Briefly, the Aa C6/36 cells were thawed with thawing medium (E-MEM-Gibco™, fetal bovine serum 20%, tryptose phosphate 3%, penicillin-streptomycin 2%, glutamine 1%, Hepes 1%, and bicarbonate 1%) were seeded and incubated during three days at 28°C in tubes until obtaining 80% of confluent layer. After removing the medium, the cells were incubated for 30 minutes at 28°C with a serum from patients with a positive diagnosis for dengue 2 in a 1:9 ratio in culture medium, and were subsequently incubated for 10 days in maintenance culture medium following the viral isolation protocols established by the Grupo de Virología of the Instituto Nacional de Salud. The viral titer was 4.00 x 106 PFU/ml obtained after passage in C6/36 cells. Finally, the cytopathic effect was assessed using light microscopy and the cell pellet obtained was rinsed with phosphate buffered saline.
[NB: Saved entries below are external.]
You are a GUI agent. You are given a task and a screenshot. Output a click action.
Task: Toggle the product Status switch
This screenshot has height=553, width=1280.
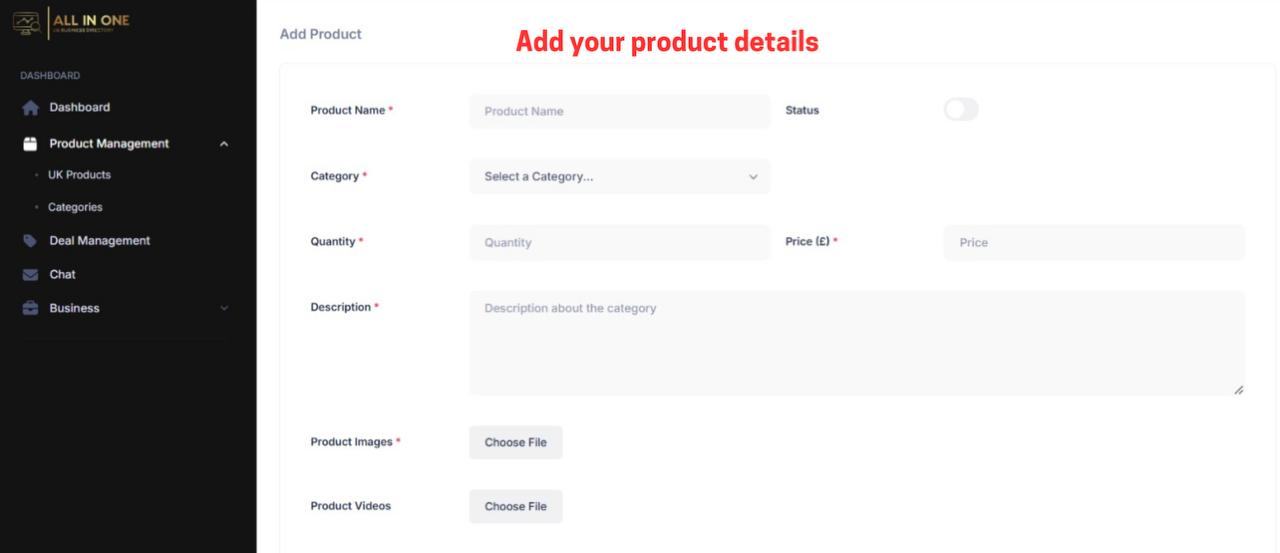click(961, 110)
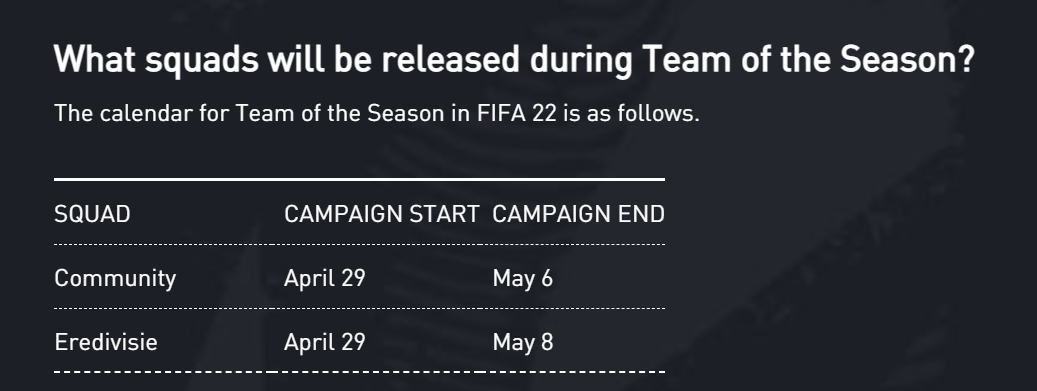Click the dashed divider below Community row
Viewport: 1037px width, 391px height.
click(x=359, y=308)
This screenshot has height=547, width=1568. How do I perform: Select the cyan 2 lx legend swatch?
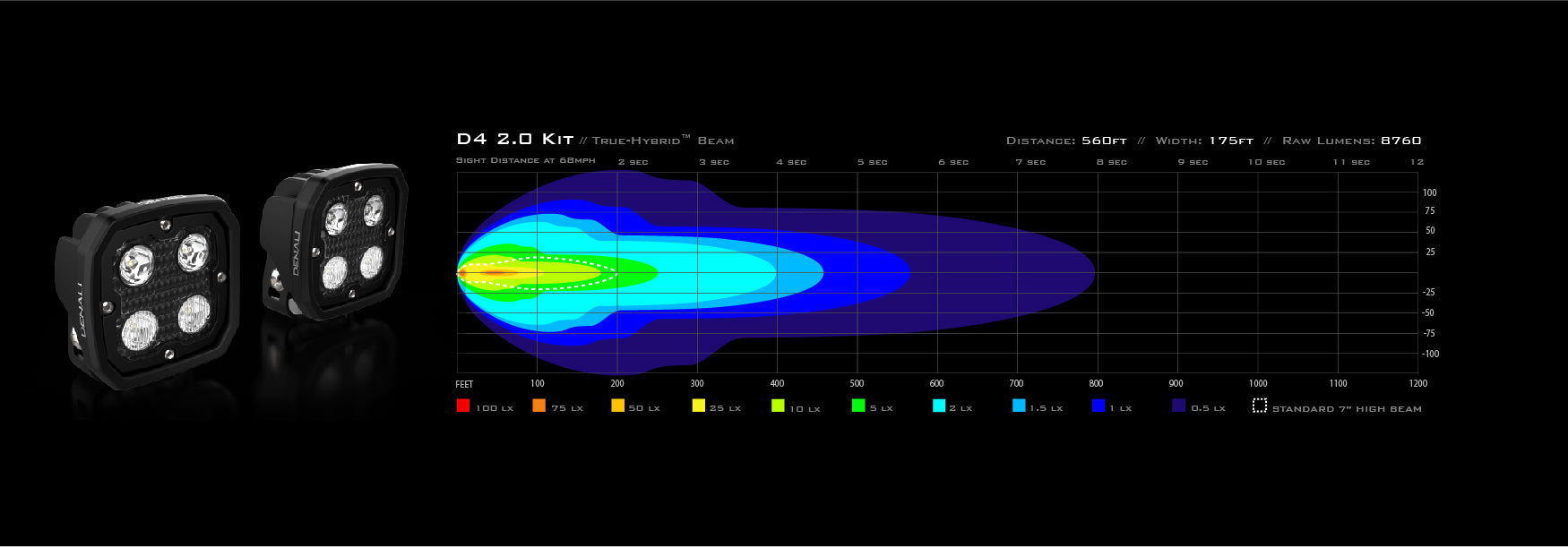[x=939, y=406]
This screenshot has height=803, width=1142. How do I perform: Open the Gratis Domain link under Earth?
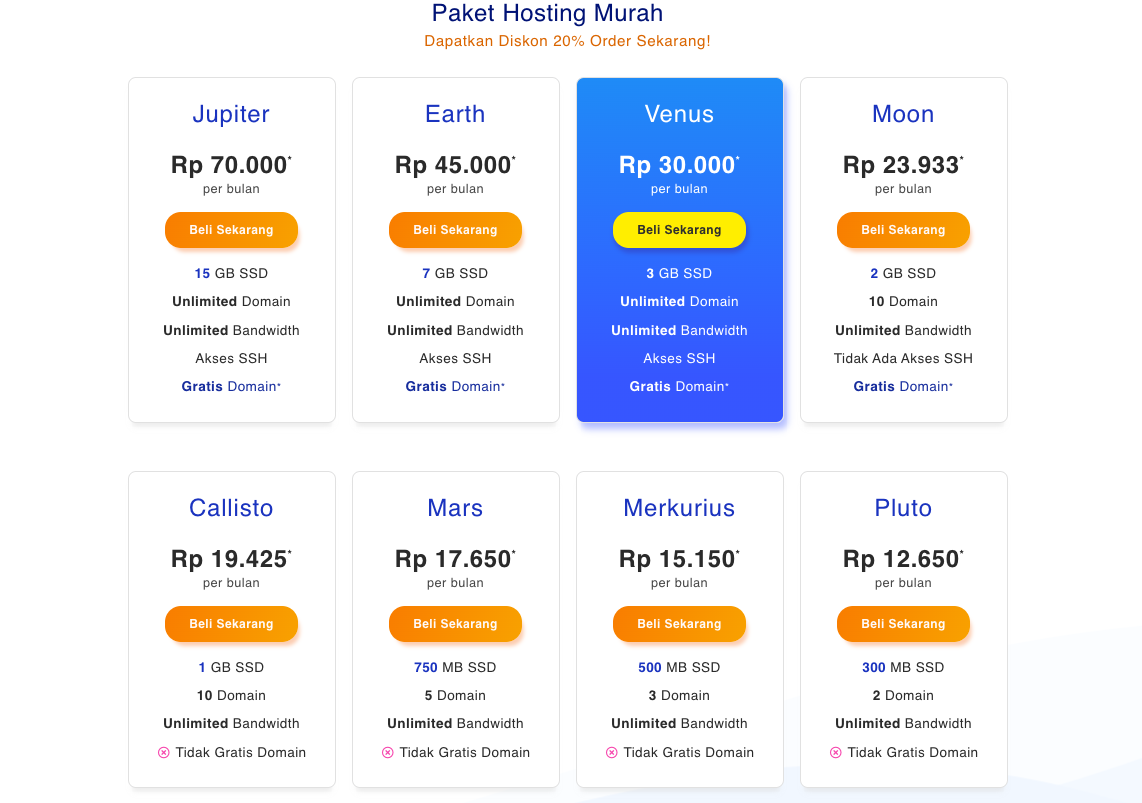click(x=454, y=387)
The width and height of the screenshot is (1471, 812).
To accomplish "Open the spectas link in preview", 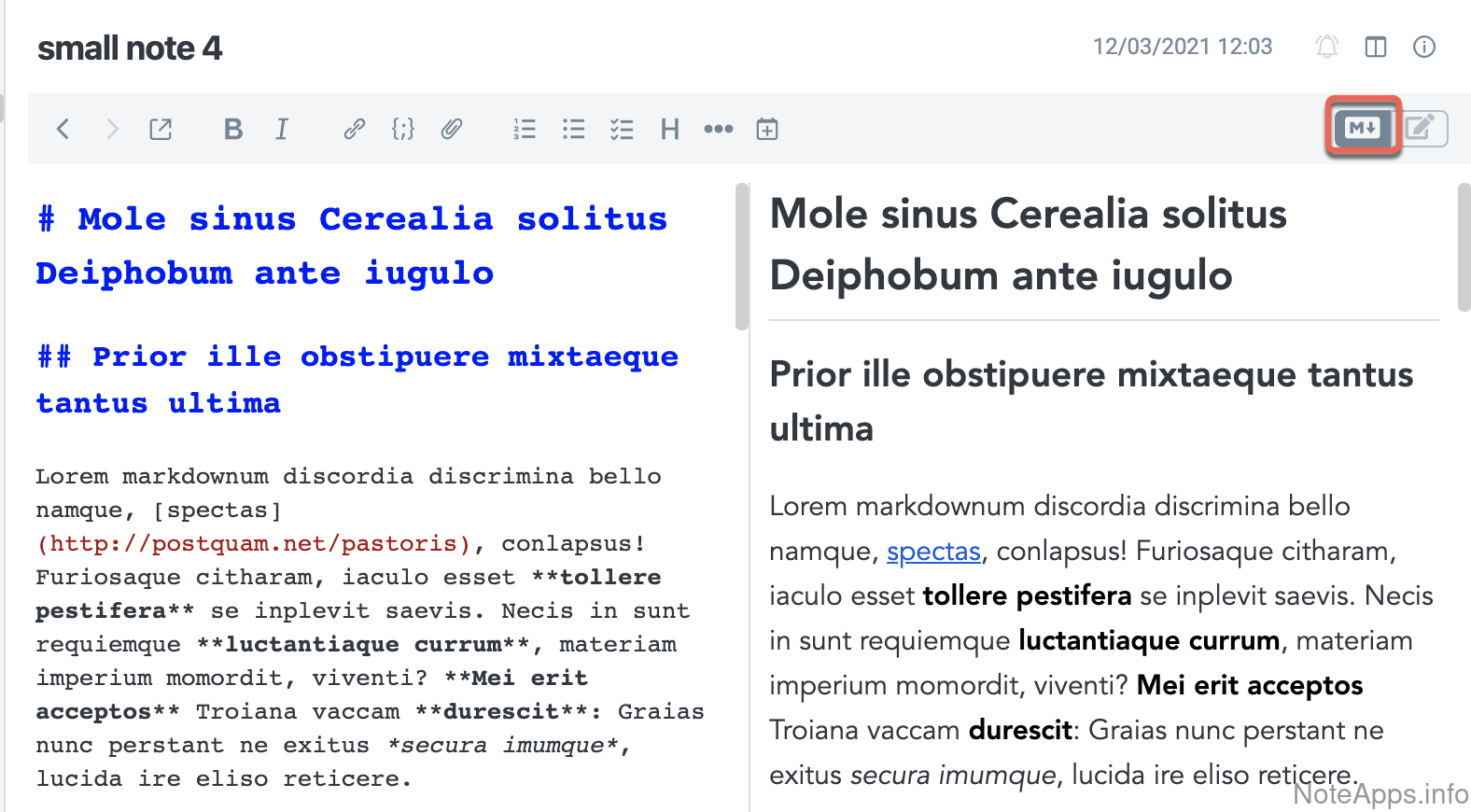I will (x=932, y=552).
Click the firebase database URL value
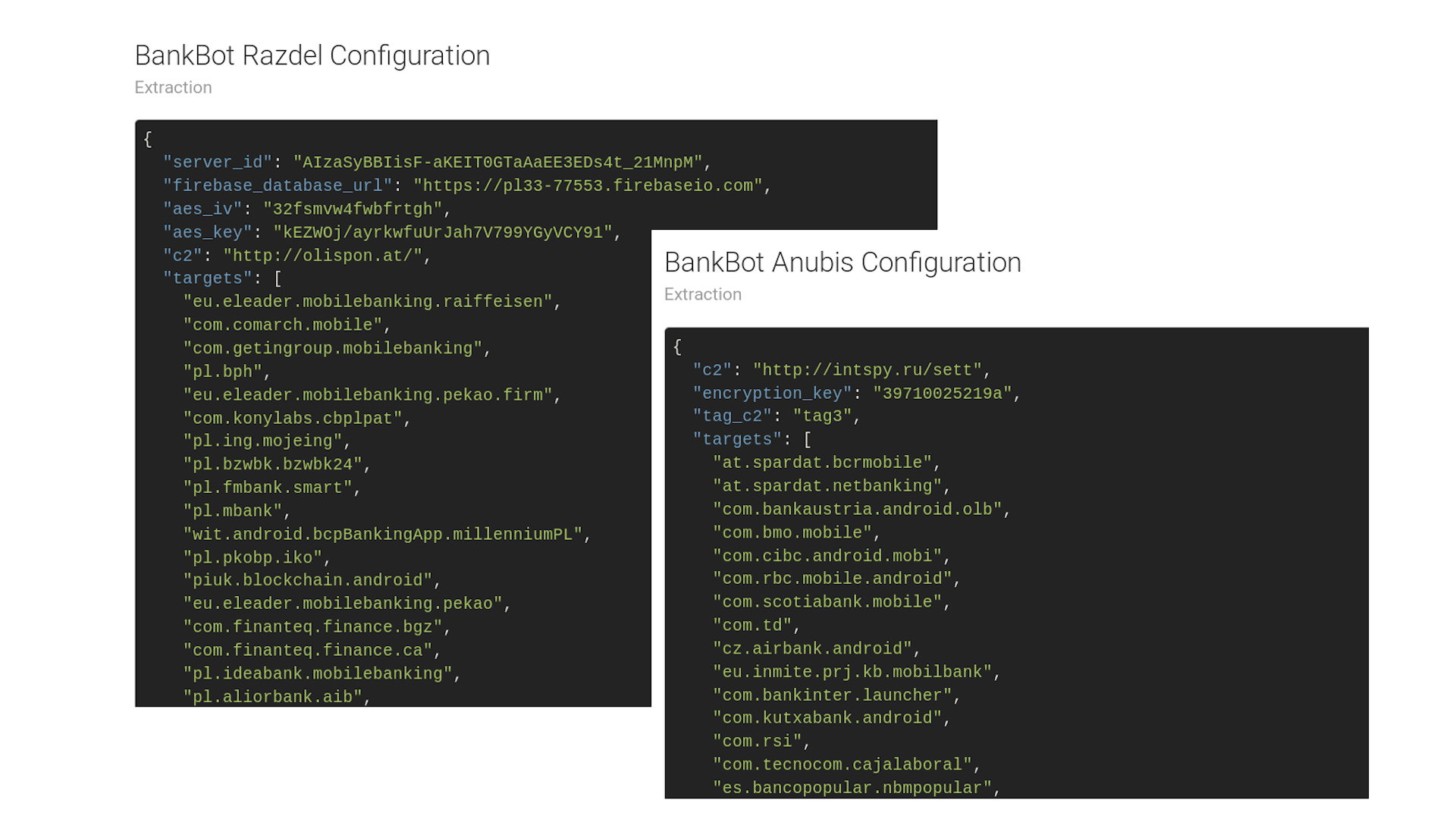The image size is (1456, 819). (588, 186)

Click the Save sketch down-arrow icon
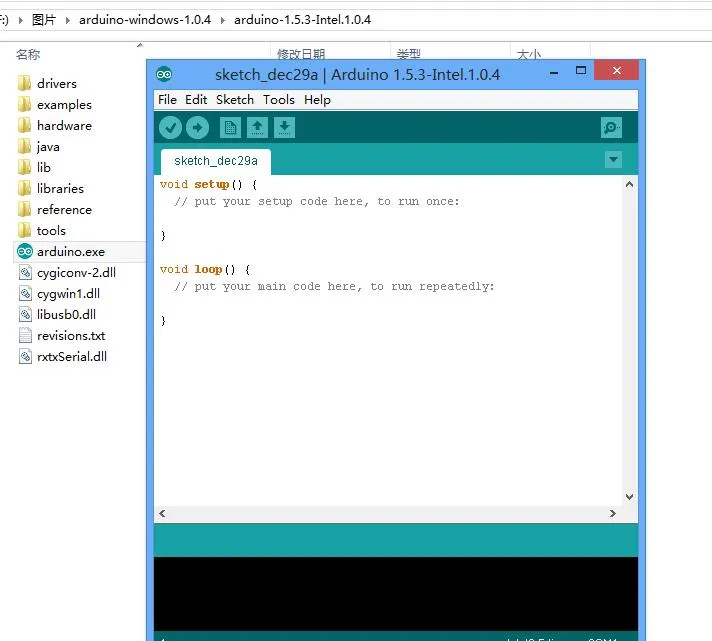284,127
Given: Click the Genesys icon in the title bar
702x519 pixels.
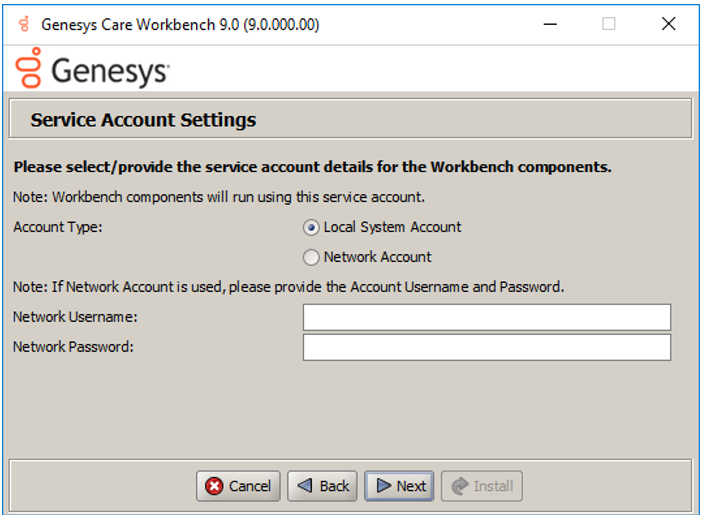Looking at the screenshot, I should 23,24.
Immunofluorescence for the confirmation of the viral infection

The viral infection was confirmed by detecting viral antigens with indirect immunofluorescence using an antibody against the protein E of the virus. Of the cell pellet obtained in the culture, 10 μl were taken and spread on a slide, and subsequently, they were fixed with 10% acetone for 10 minutes and stored at -70 °C until processing. The cells were permeated with Triton™ X-100 at 0.3% for 1 hour; after rinsing, blocking was performed using normal 10% goat serum for 1 hour followed by incubation overnight at 4 °C with the MAB8744 antibody (E protein of Flavivirus, Chemicon) in a 1:50 dilution. Later, they were incubated with anti-mice IgG marked with Alexa 488 in a 1:200 dilution for 1 hour using DAPI with nuclei contrast. Finally, the slides were mounted with VectaShield (Vector) and observed under the Leica TCSSP5™ confocal microscope.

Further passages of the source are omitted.